Recommended Timing of Courses

The requirement that at least nine semester hours must be taken in courses numbered 400 or above, combined with the fact that all 400-level courses have a prerequisite of at least one course in Intermediate Economic Theory (Economics 303 and/or 304), means that the Intermediate Economic Theory courses cannot be put off until the final semester. We strongly encourage students to finish the core classes (303, 304 and 308) early in their concentration. That way, a student’s opportunities are expanded. The recommended timing of courses includes:

  • Economics 101/102 (Principles of Economics) in the freshman or sophomore year.
  • Economics 303 (Intermediate Microeconomic Theory) and Economics 304 (Intermediate Macroeconomic Theory) in each of the next two semesters. They can be taken simultaneously, but this is often not optimal.
  • Economics 307 (Principles and Methods of Statistics) by the end of the sophomore year, or no later than the first semester of the junior year.
  • Econ 308 (Econometrics) should be completed once its statistics prerequisite (Econ 307, or other approved courses) has been met.

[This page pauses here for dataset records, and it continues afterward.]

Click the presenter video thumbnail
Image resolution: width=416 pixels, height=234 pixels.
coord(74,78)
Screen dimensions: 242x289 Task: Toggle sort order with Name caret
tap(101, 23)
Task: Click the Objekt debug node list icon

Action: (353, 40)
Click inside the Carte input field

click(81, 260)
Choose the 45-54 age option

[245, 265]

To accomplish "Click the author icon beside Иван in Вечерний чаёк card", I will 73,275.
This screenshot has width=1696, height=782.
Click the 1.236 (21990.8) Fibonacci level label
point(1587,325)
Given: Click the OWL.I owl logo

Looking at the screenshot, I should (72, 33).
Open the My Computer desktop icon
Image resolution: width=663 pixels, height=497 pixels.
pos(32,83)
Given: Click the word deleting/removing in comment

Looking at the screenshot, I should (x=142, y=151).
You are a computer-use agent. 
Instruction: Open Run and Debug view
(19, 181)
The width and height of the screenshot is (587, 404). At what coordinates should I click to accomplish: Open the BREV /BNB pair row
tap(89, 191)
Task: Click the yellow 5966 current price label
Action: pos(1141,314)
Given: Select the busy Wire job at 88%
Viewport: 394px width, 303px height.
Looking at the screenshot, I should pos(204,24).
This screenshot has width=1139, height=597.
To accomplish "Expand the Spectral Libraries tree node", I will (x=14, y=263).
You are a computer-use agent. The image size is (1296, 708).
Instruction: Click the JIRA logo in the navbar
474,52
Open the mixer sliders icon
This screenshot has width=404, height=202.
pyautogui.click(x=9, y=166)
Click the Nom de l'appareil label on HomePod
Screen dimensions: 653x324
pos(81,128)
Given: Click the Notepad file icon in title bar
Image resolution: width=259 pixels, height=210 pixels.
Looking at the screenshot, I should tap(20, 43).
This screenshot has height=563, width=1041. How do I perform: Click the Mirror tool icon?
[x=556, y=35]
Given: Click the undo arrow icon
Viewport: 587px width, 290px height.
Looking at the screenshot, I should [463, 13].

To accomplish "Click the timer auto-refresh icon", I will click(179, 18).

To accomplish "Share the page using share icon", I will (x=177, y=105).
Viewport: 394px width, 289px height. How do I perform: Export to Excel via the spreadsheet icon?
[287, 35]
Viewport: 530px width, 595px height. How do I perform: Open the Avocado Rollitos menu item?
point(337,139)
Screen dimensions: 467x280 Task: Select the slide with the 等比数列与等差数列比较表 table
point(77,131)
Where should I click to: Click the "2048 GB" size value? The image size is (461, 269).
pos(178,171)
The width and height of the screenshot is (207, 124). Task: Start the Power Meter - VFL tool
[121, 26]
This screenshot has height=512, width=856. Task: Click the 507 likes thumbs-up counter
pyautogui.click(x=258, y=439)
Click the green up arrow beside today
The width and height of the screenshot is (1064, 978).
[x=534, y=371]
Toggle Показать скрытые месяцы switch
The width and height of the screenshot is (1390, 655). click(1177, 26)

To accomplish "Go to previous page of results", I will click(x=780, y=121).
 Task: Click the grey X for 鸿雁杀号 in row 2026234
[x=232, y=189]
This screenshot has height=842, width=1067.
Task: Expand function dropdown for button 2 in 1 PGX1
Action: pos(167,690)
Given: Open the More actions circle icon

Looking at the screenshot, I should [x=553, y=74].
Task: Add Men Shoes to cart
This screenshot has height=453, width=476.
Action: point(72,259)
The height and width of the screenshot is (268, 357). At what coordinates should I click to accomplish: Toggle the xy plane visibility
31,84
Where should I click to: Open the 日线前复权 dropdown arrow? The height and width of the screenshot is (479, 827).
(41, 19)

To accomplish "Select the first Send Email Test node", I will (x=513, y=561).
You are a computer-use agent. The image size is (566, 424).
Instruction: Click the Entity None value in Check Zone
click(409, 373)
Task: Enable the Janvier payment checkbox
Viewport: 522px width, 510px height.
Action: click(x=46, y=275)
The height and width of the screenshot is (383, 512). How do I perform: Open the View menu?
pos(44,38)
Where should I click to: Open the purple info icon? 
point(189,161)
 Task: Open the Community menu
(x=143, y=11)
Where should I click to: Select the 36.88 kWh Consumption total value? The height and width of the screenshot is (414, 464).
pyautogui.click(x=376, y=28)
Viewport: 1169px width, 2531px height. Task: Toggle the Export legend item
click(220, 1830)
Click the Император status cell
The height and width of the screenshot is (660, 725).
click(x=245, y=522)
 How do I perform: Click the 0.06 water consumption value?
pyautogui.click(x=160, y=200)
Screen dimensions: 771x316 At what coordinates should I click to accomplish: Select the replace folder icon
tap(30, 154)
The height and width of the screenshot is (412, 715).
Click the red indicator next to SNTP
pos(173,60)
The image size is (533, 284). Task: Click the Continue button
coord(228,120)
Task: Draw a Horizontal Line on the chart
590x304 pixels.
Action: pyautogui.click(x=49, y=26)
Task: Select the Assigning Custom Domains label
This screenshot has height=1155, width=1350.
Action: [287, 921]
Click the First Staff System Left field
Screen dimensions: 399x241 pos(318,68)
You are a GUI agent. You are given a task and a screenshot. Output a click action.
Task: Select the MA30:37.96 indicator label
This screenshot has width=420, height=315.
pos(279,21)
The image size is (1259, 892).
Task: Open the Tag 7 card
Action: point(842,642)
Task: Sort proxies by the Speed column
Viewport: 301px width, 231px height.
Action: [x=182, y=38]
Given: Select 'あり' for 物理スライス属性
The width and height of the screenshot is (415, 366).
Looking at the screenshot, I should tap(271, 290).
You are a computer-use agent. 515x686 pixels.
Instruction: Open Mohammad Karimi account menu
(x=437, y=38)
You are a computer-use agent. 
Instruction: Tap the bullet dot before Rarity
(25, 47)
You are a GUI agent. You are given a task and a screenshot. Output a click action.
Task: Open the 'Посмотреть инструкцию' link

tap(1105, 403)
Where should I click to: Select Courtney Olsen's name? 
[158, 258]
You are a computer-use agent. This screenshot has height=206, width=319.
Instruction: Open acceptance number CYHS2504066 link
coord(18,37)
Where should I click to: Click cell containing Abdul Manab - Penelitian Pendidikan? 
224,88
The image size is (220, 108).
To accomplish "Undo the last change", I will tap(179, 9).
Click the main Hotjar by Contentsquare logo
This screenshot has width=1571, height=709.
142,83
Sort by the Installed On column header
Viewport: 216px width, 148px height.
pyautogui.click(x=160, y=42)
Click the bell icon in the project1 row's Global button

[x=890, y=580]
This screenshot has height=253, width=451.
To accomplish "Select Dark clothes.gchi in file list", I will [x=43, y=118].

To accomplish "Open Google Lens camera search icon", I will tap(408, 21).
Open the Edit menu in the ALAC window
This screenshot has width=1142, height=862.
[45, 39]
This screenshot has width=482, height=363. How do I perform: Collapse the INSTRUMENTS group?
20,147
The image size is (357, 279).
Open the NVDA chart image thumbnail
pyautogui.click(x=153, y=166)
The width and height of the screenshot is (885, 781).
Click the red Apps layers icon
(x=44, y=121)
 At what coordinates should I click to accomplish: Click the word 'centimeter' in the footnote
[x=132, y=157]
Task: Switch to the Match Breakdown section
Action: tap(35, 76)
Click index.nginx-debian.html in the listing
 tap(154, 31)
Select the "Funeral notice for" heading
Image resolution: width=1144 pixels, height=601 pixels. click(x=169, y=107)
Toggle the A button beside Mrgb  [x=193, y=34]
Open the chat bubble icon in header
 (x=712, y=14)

We recommend this sequencing because the intermediate theory courses and the statistics and econometrics courses provide students with the tools required to perform economic analysis. Students who delay taking the intermediate theory classes will be unable to take 400-level courses (since they do not meet the prerequisites), and they will also find any other economics classes to be more difficult. The intermediate theory courses provide the foundations of economic analysis that are used in all the other courses.

Economics 308 (Econometrics) is one of the most important courses that a student concentrating in economics can take. This course is essential for those intending to pursue graduate work in economics, business, or any public policy related program, and is increasingly essential for students who intend to use their undergraduate economics degree in their first job. The course provides the tools for doing empirical work, independent research, and Honors projects. In addition, what students learn in econometrics proves helpful in reading the literature for many other classes. For these reasons we believe that students should take Economics 307 (Principles and Methods of Statistics), which is the prerequisite for Economics 308, as early as possible, and certainly no later than first semester of the junior year.

In general we recommend that students attempt to spread their economics training throughout their undergraduate years in such a way that they have no more than three economics courses in any given semester. Students who are late converts to economics may find this difficult, and exceptions to this guideline have been common in the past.